Firms Refine Steps to Bid the Right Job
In chasing work, architecture, engineering and construction firms have always weighed and scrutinized up-front costs and resources—mindful of not over-extending themselves, underperforming and jeopardizing client relationships, future work and company profits.
But in a changing marketplace of more complex procurement choices, firms see new challenges to find the best project proposals to embrace and develop vetting approaches that make the "go-no-go" decision the right one.
"Go-no-go regimens are more and more prevalent, and in all cases much more rigorous," says Scott Braley, principal of marketing consultant Braley Consulting & Training, Atlanta. "Firms of all types are screening pursuits and prospects much closer, and committing to the cost of a proposal is better thought through. The higher the cost of proposal preparation, the more focus is paid on the potential for a win."
The emerging post-recession economy has been a blessing and a curse for many firms, providing new opportunities but also adding cost and resource pressures in bid and proposal decision-making for large and small firms alike.

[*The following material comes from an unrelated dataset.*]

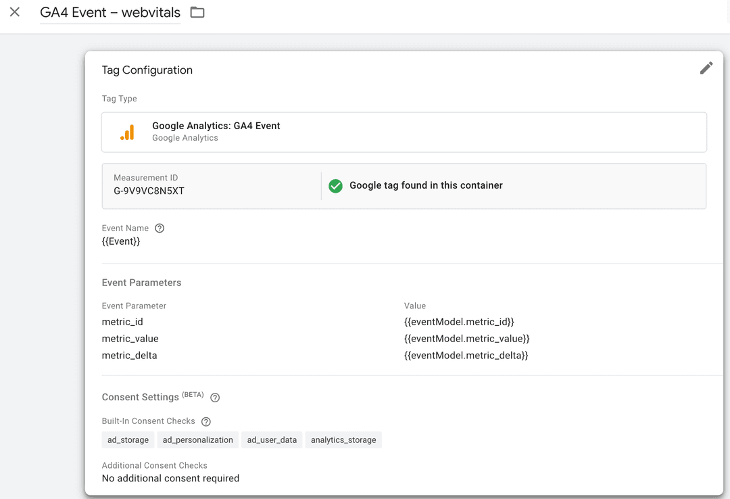Screen dimensions: 730x499
Task: Click the {{eventModel.metric_value}} value
Action: tap(466, 339)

"There is still a pervasive fear about the post-recession economy and competition, fear that we must submit to stay in the game," says Robert Brustlin, CEO of engineer VHB, ranked at No. 76 among the ENR Top 500 Design Firms. "Compression and expectations have both intensified. We are compressed for time, with shorter turnaround for proposals and with expectations for more, more, more technology and visualization on myriad projects, not just the megaprojects."
Canuso Jorden, a $50-million Pennsylvania contractor, feels the resource pressure on work pursuits, which William Long, principal and vice president, attributes to "a net outflow of personnel, both at the trade and management levels." He adds, "Fees contracted substantially, and they have only rebounded slightly. In many cases, [both design and construction] firms are spending a large portion of their potential profit" to chase work and "are becoming much more selective and evaluating their return on investment."
Industry consolidation is a complicating factor, Brustlin says. "The continuing proliferation of mergers and acquisitions has made go-no-go decisions more difficult," he says.
"Larger and medium-size firms continue to partner extensively on pursuits despite the growing in-house capabilities of these megafirms, so we carefully assess why we are being added to a team and the likelihood of playing a meaningful and substantive role on the project once it is awarded."